DESCRIPTION OF THE TASK –
Return the lines from the one containing "I want to click" through the one containing "legend-label: MBV is" verbatim, leaving out the pictures.
::: SOURCE MATERIAL
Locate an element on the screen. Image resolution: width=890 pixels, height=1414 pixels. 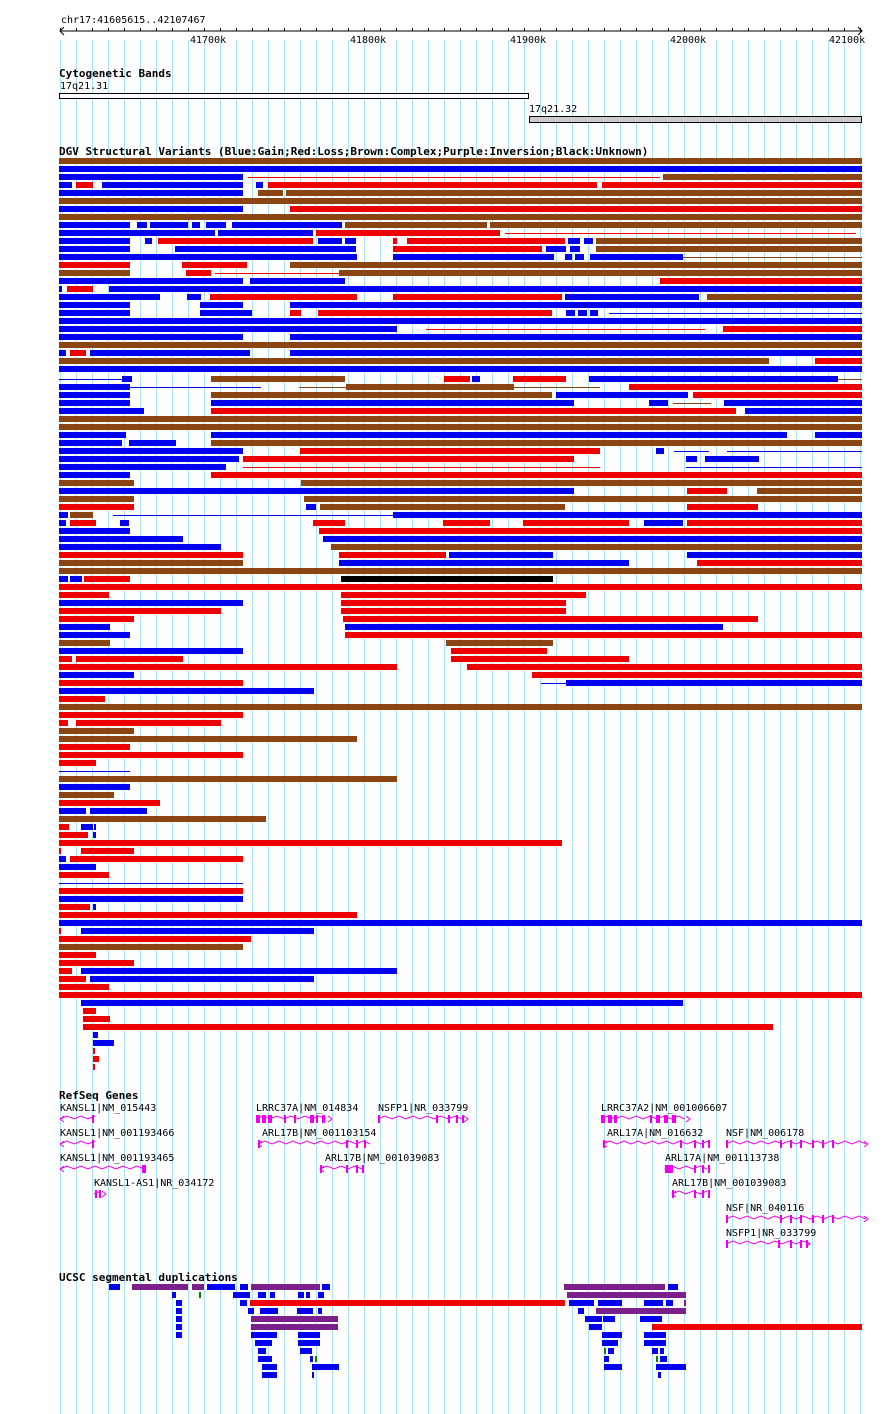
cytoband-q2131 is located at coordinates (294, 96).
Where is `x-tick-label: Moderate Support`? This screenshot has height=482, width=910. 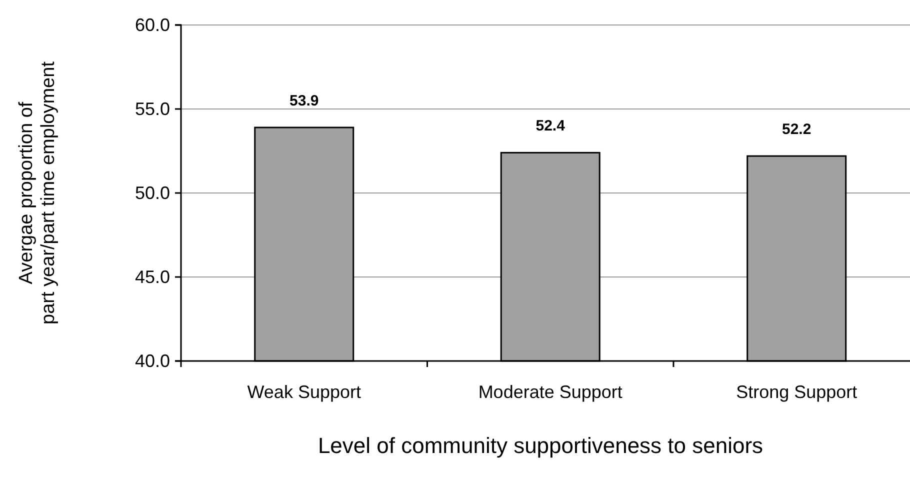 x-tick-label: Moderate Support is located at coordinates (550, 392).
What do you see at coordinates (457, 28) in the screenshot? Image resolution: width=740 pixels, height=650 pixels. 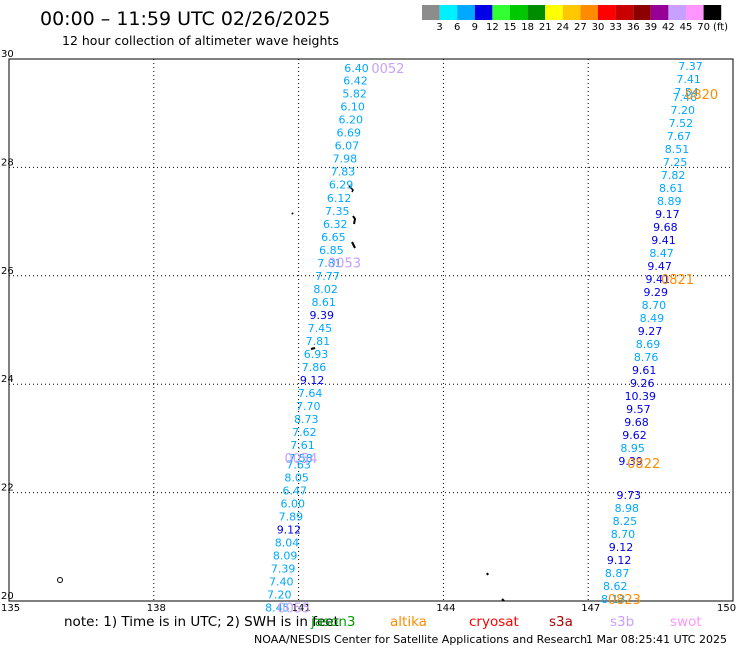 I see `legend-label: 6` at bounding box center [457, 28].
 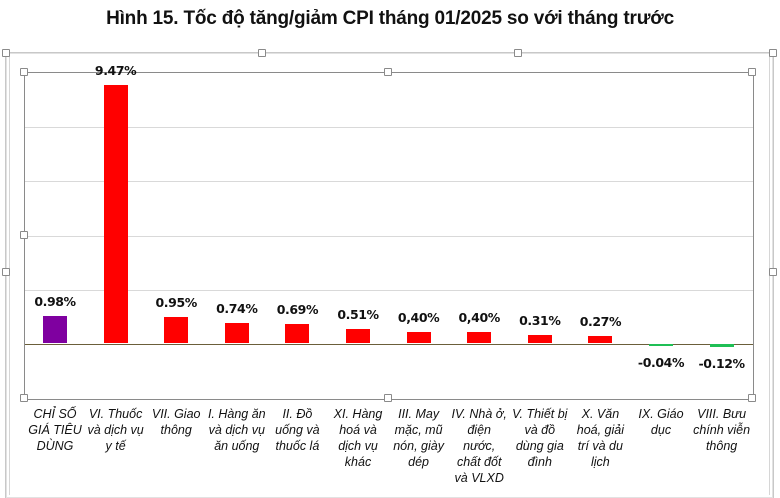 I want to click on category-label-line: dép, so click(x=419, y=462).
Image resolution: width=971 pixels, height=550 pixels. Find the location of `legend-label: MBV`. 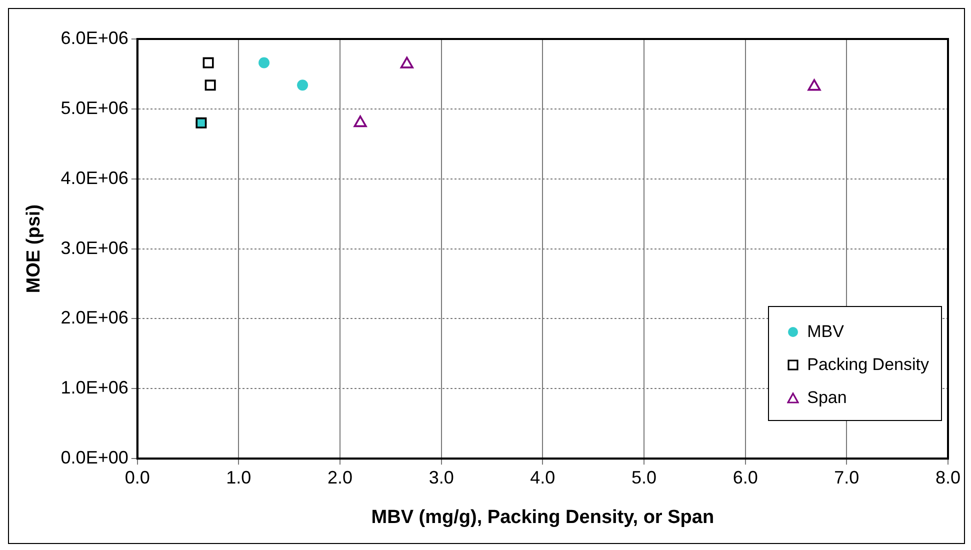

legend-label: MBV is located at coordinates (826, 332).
::::::
::: SOURCE MATERIAL
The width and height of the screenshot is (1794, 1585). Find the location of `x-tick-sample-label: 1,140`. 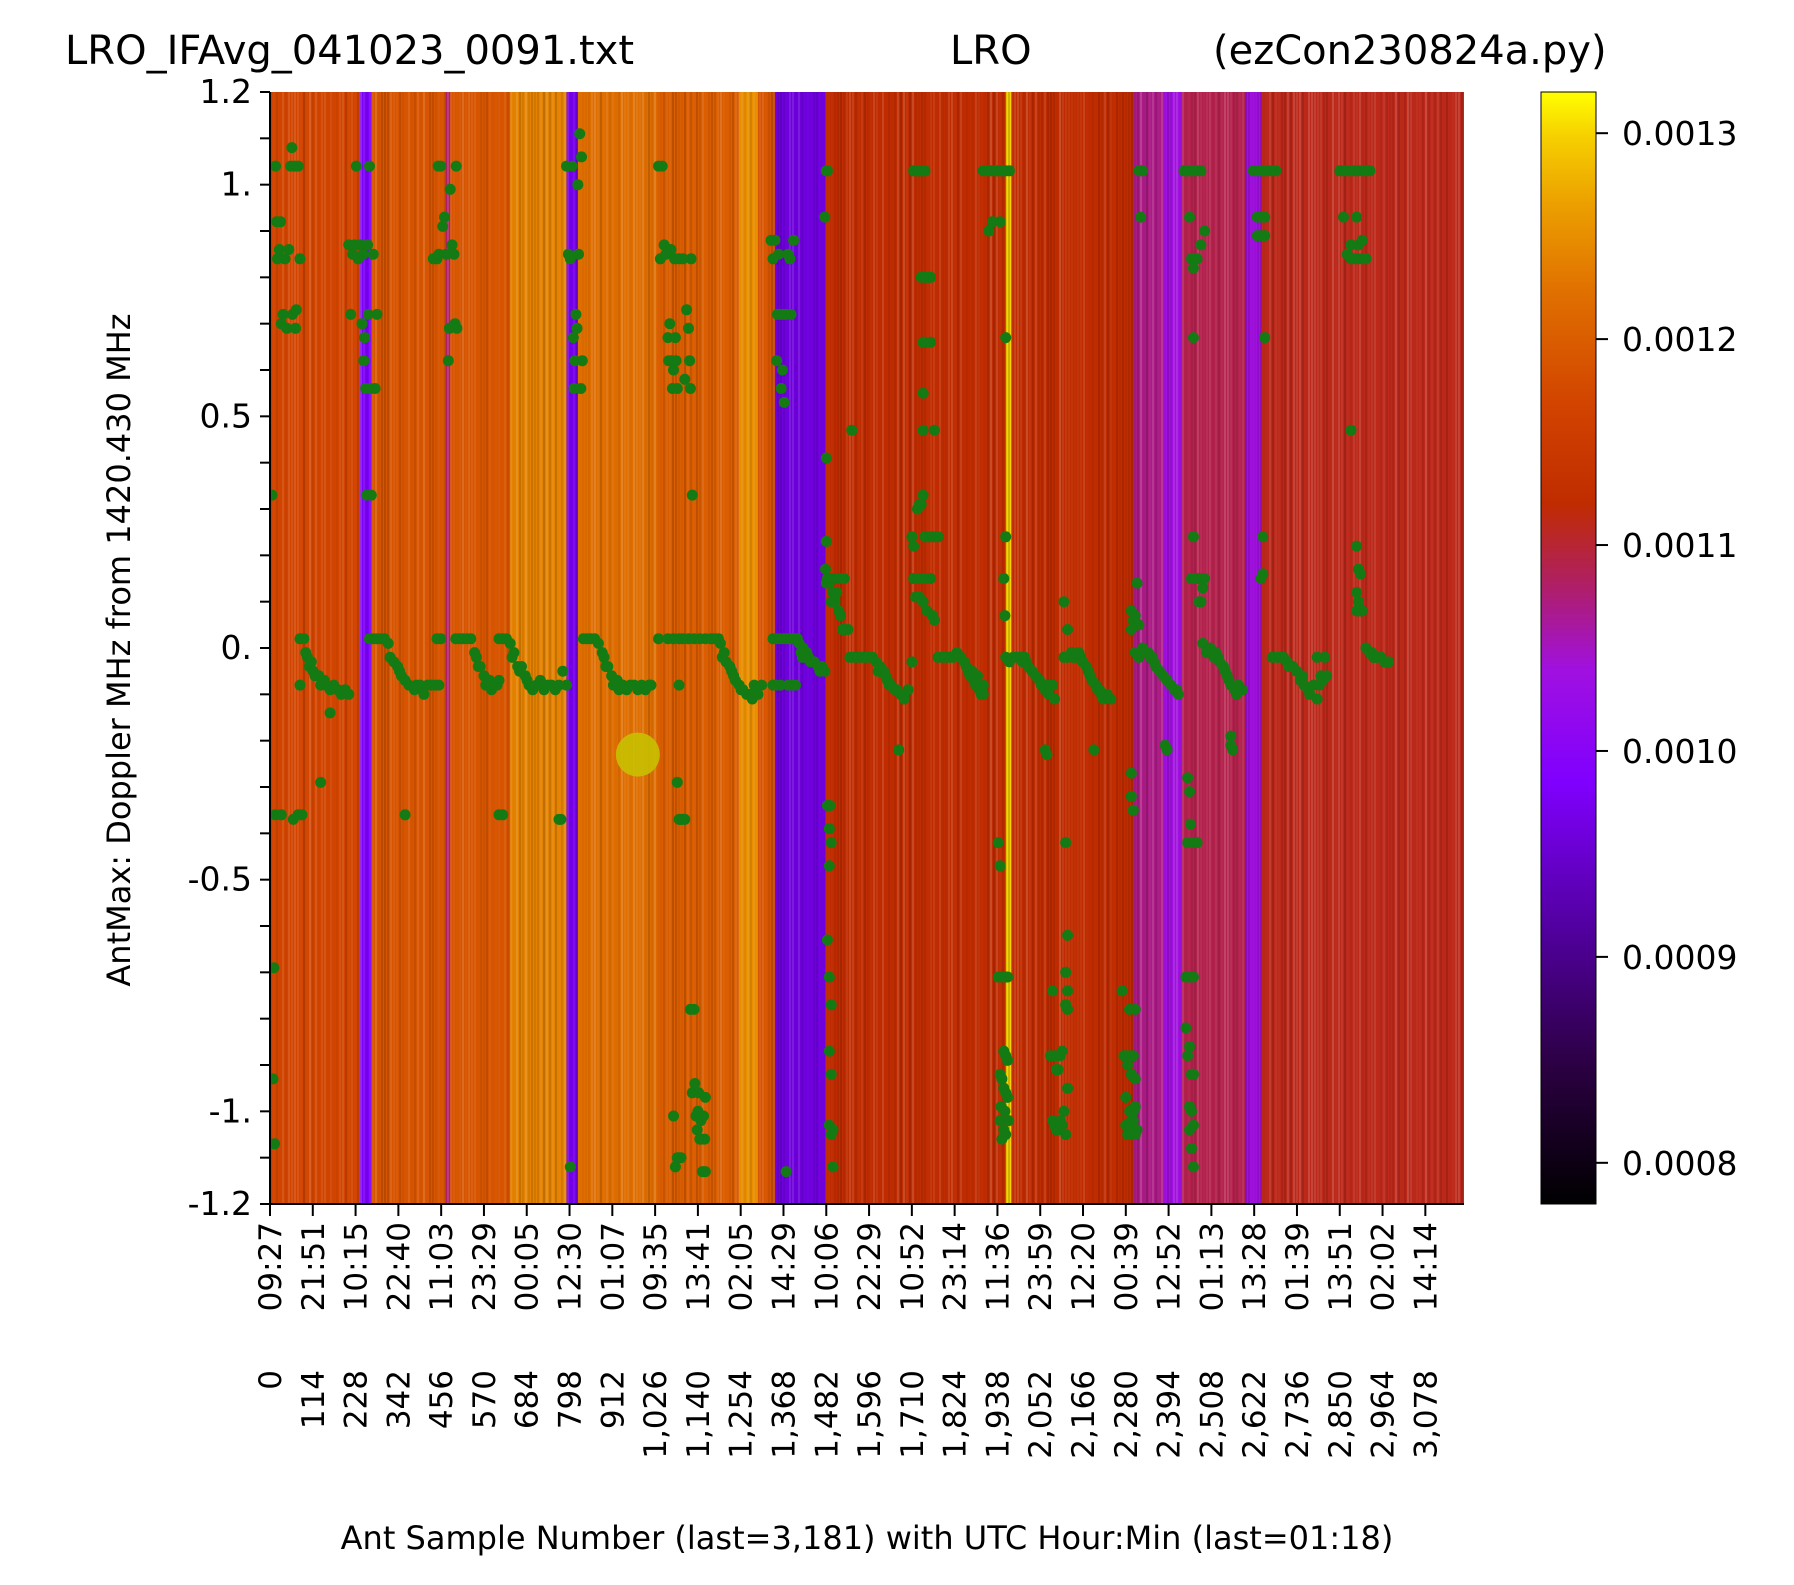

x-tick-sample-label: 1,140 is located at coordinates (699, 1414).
::::::
::: SOURCE MATERIAL
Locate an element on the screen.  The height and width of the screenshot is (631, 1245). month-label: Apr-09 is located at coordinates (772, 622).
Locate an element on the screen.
::::::
YOUR RESPONSE –
  I want to click on category-label-line: dép, so click(x=419, y=462).
Image resolution: width=971 pixels, height=550 pixels. Find the location of `legend-label: MBV`. 

legend-label: MBV is located at coordinates (826, 332).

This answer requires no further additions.